* **Description of the task**
Count the lines of the material that contain the string "accomplish". Give only the number.

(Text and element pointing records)
-- Begin --
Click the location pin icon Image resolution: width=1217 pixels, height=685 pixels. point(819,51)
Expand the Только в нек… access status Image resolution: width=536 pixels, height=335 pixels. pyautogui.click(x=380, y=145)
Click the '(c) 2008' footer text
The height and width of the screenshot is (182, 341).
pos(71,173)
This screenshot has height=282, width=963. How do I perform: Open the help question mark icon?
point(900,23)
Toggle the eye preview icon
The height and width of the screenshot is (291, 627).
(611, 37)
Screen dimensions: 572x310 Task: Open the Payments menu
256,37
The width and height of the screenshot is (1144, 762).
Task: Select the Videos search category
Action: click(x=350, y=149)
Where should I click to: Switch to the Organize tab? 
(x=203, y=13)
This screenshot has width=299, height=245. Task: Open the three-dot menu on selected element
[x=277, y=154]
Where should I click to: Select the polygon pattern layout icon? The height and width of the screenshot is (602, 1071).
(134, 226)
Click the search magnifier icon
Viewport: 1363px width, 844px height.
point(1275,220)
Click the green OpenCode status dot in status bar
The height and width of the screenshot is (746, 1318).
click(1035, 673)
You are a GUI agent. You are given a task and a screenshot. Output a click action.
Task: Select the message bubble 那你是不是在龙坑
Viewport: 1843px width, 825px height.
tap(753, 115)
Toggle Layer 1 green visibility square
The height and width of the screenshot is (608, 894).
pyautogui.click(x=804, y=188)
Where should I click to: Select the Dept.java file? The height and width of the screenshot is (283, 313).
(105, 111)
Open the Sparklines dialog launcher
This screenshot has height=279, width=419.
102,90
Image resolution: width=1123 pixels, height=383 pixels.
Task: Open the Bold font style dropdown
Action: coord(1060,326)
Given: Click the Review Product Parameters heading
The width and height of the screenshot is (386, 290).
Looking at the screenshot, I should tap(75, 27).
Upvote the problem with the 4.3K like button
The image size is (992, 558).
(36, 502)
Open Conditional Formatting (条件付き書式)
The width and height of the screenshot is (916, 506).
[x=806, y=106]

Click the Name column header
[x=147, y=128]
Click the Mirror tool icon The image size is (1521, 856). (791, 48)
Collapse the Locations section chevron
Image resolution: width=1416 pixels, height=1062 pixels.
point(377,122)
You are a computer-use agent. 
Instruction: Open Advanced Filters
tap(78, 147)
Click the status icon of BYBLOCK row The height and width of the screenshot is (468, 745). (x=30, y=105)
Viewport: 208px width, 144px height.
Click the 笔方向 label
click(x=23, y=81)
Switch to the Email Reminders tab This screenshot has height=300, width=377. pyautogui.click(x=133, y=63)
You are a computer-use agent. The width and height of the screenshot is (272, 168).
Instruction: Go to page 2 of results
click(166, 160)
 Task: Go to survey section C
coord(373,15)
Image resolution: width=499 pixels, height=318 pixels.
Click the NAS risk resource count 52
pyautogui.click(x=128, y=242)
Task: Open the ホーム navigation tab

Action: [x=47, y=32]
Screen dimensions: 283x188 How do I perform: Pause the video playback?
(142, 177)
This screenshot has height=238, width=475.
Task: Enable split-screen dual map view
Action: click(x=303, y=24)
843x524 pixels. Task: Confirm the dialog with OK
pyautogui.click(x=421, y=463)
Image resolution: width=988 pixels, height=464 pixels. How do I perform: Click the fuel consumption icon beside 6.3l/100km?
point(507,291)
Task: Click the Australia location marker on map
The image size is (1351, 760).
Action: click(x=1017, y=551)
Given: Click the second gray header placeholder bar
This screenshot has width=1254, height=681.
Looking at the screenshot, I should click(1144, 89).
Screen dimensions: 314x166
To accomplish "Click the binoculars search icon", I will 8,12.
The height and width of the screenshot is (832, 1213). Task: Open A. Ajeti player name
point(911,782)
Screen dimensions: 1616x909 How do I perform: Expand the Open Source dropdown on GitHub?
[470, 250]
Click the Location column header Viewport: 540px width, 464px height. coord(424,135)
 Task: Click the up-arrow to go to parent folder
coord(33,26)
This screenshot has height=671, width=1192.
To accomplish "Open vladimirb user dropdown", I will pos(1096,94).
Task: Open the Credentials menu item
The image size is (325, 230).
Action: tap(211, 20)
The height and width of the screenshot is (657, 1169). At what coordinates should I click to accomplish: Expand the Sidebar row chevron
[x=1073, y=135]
-- End --
* **Solution to this exercise**
3